CBS News obtained an internal memo, written by a JPAC scientist, which alleges JPAC had a pattern of mishandling remains and failing to file critical reports, resulting in "abuse of scientific ethics" and "considerable wasted funds."

Congress ordered the Pentagon to increase identifications to 200 a year. At JPAC's headquarters in Hawaii, CBS News caught up with the commander, Maj. Gen. Kelly McKeague, brought in to meet the congressional mandate.

McKeague: "It's going to take more time. It's going to take more resources."

CBS News: "You're not going to make that deadline?"

McKeague: "We're not."

CBS News: Was Congress unreasonable in making that deadline?

McKeague: "I think Congress did not understand, did not really appreciate, the complexity of how tough this business is."

Complex, McKeague said, because remains are often badly degraded and frequently there's no DNA with which to make a match.

Lt. Robert Fenstermacher's remains were found by a private charity called History Flight.
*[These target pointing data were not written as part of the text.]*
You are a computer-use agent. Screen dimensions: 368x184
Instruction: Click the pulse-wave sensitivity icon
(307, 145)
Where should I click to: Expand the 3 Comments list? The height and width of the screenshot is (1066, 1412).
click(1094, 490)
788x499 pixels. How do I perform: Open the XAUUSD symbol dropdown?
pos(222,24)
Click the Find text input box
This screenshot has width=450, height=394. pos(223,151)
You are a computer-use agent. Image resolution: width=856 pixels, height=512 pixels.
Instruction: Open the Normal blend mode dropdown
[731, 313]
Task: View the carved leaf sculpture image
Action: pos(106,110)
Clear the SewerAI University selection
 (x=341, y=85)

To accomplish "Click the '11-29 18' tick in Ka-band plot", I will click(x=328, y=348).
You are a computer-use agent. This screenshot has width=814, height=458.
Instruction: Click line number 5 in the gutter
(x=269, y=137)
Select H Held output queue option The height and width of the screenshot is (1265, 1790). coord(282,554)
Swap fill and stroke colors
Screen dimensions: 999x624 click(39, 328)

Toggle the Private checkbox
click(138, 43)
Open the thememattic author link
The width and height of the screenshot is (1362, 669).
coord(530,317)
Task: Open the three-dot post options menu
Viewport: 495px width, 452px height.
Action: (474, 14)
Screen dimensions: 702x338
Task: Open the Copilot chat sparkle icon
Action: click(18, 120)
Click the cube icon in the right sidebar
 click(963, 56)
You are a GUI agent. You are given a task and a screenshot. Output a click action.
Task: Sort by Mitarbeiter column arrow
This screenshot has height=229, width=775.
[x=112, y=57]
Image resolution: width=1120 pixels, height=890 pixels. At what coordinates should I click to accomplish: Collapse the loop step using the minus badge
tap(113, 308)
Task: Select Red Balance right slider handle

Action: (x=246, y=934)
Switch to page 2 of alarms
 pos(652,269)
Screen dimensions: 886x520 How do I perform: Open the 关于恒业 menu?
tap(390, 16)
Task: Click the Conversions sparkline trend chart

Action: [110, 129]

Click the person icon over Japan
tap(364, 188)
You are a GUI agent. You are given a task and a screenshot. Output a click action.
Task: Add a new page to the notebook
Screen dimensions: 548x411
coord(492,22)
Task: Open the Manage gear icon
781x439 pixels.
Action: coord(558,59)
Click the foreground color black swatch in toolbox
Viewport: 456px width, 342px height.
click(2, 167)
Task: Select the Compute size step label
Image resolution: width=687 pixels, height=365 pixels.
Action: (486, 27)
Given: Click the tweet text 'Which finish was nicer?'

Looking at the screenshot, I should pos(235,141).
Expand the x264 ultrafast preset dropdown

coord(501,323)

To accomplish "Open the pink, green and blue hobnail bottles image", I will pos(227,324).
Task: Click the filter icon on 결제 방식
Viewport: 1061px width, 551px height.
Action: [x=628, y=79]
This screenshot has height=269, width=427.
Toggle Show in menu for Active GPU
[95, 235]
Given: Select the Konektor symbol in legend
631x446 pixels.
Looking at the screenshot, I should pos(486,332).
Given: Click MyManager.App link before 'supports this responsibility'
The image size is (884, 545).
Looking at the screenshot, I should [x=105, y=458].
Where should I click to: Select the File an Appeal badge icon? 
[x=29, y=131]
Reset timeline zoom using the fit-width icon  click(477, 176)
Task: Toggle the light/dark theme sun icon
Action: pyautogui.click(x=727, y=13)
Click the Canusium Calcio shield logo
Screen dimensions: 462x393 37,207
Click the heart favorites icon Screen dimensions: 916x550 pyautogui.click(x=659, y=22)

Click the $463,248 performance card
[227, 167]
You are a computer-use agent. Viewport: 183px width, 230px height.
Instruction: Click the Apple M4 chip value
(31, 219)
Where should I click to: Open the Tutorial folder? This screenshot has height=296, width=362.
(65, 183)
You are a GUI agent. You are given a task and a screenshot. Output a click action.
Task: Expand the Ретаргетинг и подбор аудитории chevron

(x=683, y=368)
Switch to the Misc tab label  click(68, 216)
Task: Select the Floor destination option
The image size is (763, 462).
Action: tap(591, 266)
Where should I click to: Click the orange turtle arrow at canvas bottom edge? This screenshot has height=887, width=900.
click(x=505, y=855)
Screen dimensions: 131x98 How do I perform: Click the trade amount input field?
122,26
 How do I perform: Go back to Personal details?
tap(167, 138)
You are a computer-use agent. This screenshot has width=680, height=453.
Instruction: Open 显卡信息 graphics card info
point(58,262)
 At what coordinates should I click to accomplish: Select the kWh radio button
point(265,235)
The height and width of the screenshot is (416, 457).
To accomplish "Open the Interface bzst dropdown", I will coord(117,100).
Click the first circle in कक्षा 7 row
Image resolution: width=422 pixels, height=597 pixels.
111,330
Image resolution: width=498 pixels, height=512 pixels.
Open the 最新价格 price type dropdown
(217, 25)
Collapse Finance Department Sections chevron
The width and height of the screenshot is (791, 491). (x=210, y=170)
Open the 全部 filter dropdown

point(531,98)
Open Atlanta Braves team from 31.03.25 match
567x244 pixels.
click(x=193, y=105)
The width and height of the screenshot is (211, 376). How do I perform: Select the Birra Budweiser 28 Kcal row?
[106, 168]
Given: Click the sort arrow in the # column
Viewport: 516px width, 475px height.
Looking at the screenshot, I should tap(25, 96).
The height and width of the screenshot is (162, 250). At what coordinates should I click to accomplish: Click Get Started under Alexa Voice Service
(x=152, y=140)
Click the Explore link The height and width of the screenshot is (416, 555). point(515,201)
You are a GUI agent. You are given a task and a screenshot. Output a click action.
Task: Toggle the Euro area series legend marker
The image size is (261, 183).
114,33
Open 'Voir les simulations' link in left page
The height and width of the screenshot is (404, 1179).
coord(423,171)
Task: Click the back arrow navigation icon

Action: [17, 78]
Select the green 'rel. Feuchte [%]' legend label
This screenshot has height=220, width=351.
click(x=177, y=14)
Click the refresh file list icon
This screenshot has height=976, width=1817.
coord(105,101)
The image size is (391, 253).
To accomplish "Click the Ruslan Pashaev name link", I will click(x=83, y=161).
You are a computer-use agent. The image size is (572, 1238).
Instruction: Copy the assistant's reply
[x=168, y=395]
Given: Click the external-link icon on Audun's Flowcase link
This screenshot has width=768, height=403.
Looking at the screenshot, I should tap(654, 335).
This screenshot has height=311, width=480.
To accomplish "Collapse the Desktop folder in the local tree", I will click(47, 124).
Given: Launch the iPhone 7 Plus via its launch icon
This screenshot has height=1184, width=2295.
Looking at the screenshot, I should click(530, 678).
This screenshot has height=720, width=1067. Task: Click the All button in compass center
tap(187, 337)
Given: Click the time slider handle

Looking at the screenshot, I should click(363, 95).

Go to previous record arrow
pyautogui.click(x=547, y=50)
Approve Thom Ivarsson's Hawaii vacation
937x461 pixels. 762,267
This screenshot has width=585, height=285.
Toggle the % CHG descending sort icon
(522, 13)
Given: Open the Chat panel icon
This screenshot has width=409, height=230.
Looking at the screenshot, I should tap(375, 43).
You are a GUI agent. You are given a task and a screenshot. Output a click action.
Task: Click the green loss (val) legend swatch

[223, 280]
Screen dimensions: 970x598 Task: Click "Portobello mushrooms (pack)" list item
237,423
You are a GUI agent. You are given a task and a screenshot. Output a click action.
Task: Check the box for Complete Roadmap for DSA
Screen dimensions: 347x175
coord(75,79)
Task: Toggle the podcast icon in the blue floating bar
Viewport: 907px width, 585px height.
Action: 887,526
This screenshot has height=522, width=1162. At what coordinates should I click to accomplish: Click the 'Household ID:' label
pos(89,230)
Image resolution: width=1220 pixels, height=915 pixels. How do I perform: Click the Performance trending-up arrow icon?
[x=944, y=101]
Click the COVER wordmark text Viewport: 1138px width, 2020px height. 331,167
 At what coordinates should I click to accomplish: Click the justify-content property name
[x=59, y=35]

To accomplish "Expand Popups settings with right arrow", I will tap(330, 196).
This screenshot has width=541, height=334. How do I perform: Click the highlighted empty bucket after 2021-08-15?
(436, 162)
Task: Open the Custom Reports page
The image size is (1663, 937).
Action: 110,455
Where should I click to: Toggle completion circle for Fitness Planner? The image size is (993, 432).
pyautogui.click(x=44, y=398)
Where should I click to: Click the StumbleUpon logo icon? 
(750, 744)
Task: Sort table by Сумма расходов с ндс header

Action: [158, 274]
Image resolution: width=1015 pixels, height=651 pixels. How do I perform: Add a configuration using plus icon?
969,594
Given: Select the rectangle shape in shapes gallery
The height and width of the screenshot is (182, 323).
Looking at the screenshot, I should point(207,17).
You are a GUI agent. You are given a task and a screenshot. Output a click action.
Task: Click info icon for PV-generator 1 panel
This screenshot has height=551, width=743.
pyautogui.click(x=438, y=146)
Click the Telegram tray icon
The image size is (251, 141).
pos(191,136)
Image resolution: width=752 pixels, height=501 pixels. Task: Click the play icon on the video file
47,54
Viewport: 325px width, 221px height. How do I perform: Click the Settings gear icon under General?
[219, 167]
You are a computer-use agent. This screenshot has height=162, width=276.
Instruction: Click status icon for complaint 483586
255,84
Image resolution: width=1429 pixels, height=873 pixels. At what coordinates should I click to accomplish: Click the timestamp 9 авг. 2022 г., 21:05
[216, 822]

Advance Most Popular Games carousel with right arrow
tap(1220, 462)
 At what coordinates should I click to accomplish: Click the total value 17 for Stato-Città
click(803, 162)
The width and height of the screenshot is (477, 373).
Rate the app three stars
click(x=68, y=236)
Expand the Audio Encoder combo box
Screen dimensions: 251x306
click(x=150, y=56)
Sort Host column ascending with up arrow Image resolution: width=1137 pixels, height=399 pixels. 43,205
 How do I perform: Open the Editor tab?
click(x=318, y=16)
Mark Noah is its founder.

"Within the first hour, we'd found the first of the machine guns with matching serial numbers to the missing aircraft," Noah said.

Noah, a commercial pilot, sells rides on antique warplanes to raise money for his search.

"I tell people I do this work for the souls of the missing and the families they left behind," he said.

In 10 years, he's found several hundred remains, which he turns over to JPAC's lab for identification.

In 2013, he turned over 50 American remains from World War II found on the Pacific island of Tarawa. A JPAC team sent there three years earlier recovered three.

Some supporters of Noah say that dollar for dollar, he does a better job than JPAC. CBS News asked McKeague if that was a fair assessment.

"I don't think that's fair from the standpoint that Mark is focused on certain areas on certain cases. Ours is a worldwide mission," McKeague said.

Deno Zazzetti's brother Joe died fighting on Tarawa in 1943.

"I'm bitter. I'm upset. I'm upset with JPAC," Zazzetti said. "You can't get the answers from the people that you think should have the answers. With Mark Noah, I get some answers and I know he's trying and I know he's accomplished something."

Zazzetti, who is 84, hopes that he will live long enough to see his brother's remains found. He said he wants to "bring him back, bury him next to my mother. That would make her happy."

Congress has increased JPAC's budget by more than $300 million in the hope that it will make good on the promise to bring America's heroes home.